Uluslararası toplumun tepkileri ise yetersiz. Bazı ülkeler diplomatik açıklamalarla yetinirken, ABD’nin defalarca veto ettiği BM kararları, ikiyüzlülüğün somut örnekleri olarak kayda geçiyor. Sözde “insan hakları şampiyonları”, sessizlikleriyle bu suçun ortağı hâline geliyor.
Bugün, sadece devletlerin değil, bireylerin de sınavı söz konusu. Sosyal medyada bir fotoğrafı paylaşmak, bir kampanyaya destek vermek, boykot çağrılarına kulak vermek bile bu vicdan haritasının sınırlarını belirliyor. Market raflarında, dijital platformlarda, hatta günlük tüketim alışkanlıklarımızda bile Gazze’deki bir çocuğun nefesiyle aramızda görünmez bir bağ var. Küresel boykot hareketleri, bu yeni tanımlamanın eyleme geçmiş hâli olarak büyüyor.

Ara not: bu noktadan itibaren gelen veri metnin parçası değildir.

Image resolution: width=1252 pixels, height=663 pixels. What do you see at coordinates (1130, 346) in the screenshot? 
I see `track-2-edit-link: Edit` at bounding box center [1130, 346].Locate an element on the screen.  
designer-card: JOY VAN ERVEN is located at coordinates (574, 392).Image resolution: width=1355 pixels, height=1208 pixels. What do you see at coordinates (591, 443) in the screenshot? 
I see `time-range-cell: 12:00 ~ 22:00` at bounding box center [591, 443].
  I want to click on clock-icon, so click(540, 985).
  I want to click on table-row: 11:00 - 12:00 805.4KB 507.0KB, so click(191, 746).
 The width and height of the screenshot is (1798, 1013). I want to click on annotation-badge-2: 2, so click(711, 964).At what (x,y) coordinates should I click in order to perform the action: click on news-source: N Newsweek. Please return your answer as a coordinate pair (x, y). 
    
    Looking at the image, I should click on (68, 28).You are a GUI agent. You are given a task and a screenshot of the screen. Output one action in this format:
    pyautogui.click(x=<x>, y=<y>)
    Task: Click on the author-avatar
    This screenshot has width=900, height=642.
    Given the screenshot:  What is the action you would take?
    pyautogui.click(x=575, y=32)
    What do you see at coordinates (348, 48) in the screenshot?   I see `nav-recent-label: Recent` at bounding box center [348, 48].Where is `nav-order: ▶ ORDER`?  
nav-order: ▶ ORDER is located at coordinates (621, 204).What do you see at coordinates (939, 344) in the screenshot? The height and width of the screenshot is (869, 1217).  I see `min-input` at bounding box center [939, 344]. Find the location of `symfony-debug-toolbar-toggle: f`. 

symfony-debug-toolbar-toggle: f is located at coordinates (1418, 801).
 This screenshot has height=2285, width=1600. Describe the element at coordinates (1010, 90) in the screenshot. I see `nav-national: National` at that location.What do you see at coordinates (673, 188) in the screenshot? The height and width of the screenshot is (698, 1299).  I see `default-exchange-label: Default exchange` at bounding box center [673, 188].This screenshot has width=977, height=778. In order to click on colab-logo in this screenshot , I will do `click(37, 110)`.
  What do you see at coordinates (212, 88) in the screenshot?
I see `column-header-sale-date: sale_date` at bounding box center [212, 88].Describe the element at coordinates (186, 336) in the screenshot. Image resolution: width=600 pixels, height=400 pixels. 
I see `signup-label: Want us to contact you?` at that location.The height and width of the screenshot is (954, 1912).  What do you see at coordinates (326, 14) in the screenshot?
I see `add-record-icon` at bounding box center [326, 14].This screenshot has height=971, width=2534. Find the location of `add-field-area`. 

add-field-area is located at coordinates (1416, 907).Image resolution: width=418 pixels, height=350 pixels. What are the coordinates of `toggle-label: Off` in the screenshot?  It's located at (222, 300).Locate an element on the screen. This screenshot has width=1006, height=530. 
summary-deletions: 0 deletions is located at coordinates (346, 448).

İşte tam da bu yüzden “Orta Doğu” artık yalnızca bir coğrafya adı değil, bir vicdan testidir. Sınırları dağlarla, çöllerle değil; suskunluklarla, ikiyüzlülüklerle çizilir. İsrail’in Gazze’deki vahşetine karşı çıkmayan her devlet, her kurum, her başkent bu yeni “Orta Doğu”nun parçasıdır. Ama aynı şekilde, dünyanın herhangi bir yerinde vicdanını ortaya koyan, zulme karşı sesini yükselten her birey de bu sınırların dışına çıkıp insanlığın onurlu cephesine katılır.
Bizler bu kavramı bir utanç duvarına çeviriyor ve dünyaya tarihî bir soru yöneltiyoruz: “Sen neredeydin?” Zira daha önce olaylar, trajediler yaşanıp bittikten sonra haberdar olan insanlık; şimdi soykırımı 4K çözünürlüklü bir canlı yayından seyretme “sorumluluğuna” sahipler.
Bundan sonra haritaların değil, vicdanların kırılma noktasına “Orta Doğu” diyeceğiz. Çünkü gerçek coğrafya, yeryüzünün değil; insanlığın kayıp bir bölgesinin adıdır. Bu dönüşüm yalnızca kelimelerle sınırlı kalmamalı; boykotlarla, dayanışma ağlarıyla ve eylemlerle desteklenmelidir. Gelecek nesiller, bu yeniden tanımlamayı özgürleşme mücadelesinin bir mihenk taşı olarak hatırlayacaktır.
O gün geldiğinde, “Orta Doğu” artık bir zulmün adı değil; insanlığın adaletle yeniden doğduğu yerin adı olacaktır. İşte o gün, sömürgecilerin masa başında çizdiği sınırlar değil, mazlumların kanıyla yoğrulmuş hakikat belirleyici olacak; adalet, bu coğrafyanın yeni adı hâline gelecektir.